The first call to whatever routine you are using to sort loads a bunch of class stuff into the JVM. Successive loops with calls to the same class (and underlying classes) have less overhead, so they are faster.
Bottom line: Using times from loops like yours doesn't always tell you what you would like to know.
Cheers!
Z
Re: Trying to repeat experiment 100 times but results vary for elapsed time
Quote:
Originally Posted by
Zaphod_b
I scratched my head over the same phenomenon when I started looking at Java a few months ago. Repeated calls should "even out" minor timing differences due to operating system busyness. At least that's the way that I did things with C++. Time slot granularity was different between Linux and Windows, so "minor" variations amounted to a couple of milliseconds on one system and 50 milliseconds on another. Different Linux kernels gave different granularity. None of this amounted to factors of 2 to 4 for successive loops in the same program.
Well...
See this paper:
Interpreting Java Runtimes
Not the part about merge sort hashtable, etc. But the part that discusses how the Java Virtual Machine very helpfully isolates you from the hardware and makes precise timing a little problematic.
Anyhow...
The JVM loads classes as it needs them. (I'm talking about Java 1.6.0_22 here. Older and newer versions of the JVM might actually differ from my observations.)
So...
The first call to whatever routine you are using to sort loads a bunch of class stuff into the JVM. Successive loops with calls to the same class (and underlying classes) have less overhead, so they are faster.

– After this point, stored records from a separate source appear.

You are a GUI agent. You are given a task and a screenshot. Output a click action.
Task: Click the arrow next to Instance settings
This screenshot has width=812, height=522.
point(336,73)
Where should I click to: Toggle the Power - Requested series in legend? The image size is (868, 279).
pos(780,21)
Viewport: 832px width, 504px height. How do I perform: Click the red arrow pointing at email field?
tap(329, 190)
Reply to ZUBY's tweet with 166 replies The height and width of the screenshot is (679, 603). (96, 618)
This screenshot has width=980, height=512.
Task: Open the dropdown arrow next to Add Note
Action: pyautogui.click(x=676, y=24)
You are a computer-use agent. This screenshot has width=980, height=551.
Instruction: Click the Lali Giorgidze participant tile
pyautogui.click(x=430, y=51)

Bottom line: Using times from loops like yours doesn't always tell you what you would like to know.
Cheers!
Z
The reality for modern VM's and computers is actually much more complex, but the same recommendation holds.

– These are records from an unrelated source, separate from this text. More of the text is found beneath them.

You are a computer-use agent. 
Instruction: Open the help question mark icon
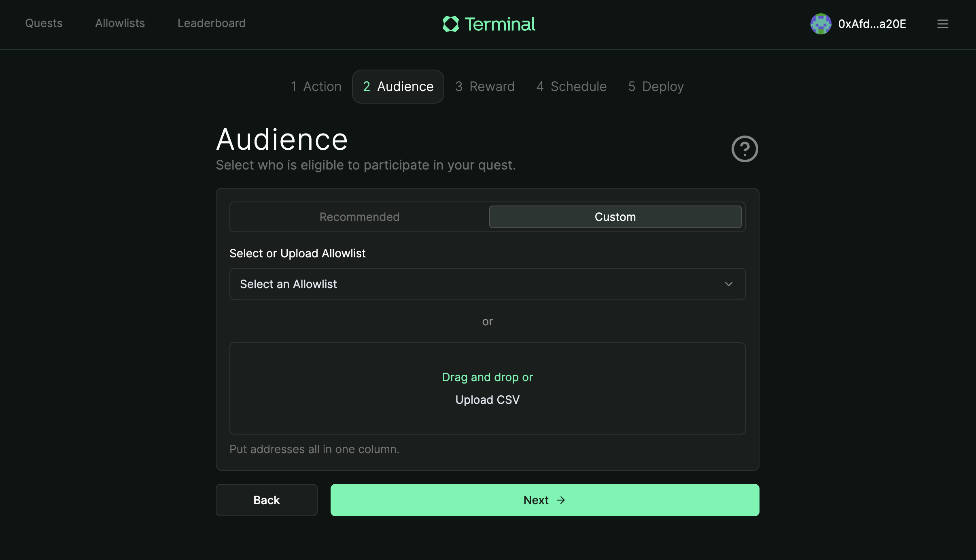coord(745,149)
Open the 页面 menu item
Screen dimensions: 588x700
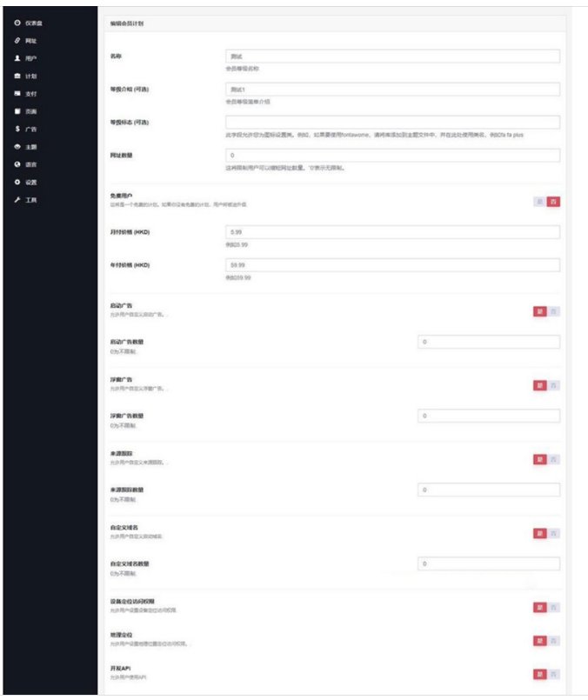(x=30, y=111)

Luckily, there are many good resources for benchmarking Java:
How do I write a Correct Micro Benchmark in Java?, in particular the first answer highlights the key factors/steps any good micro-benchmarking code should follow.
The Caliper Project, a benchmarking tool for Java.
VisualVM - From what I've read it's basically the profiling tool separated from the Netbeans IDE
For basic benchmarking, here's the general approach i usually take:
Time the code you want to benchmark several times (I would recommend at least 5 or 10 times, more is better statistically). Optimally you'd want each trial run to be at least 100ms to get rid of any small discrepancies. Use the basic statistical tools such as min/max, standard deviation, mean (average), and median. Sometimes I discard the min/max trials before performing any other analysis such as mean and standard deviation. When benchmarking you want to make sure you have as many background programs closed as possible (not just minimized). The main reason for this is to help get consistent caching, which sometimes is responsible for significant timing differences. If you're standard deviation is rather large, you may want to consider adding more trials, or follow more of the recommendations for the first link I posted about writing a good micro-benchmark in Java.
edit:
Two last consideration I forgot to bring up is to run your code in release mode. This allows the compiler/runtime to make certain optimizations it won't in debug mode. Also make sure you're running all trials on the same computer ideally with the same software installed/running.
Re: Trying to repeat experiment 100 times but results vary for elapsed time
To add to the great advice already received, just a note regarding the code posted: for me it is unclear how the sort is operating on the array, but from what is posted I can make a guess you are passing the same array to the sort method - eg that the array becomes sorted on the first loop iteration and from then on each call to the sort is sorting an already sorted array: in other words you may be measuring the best case time for each of your algorithms (I'm presuming you wish to measure average time - I'll leave it up to you to see if doing so impacts your results dramatically).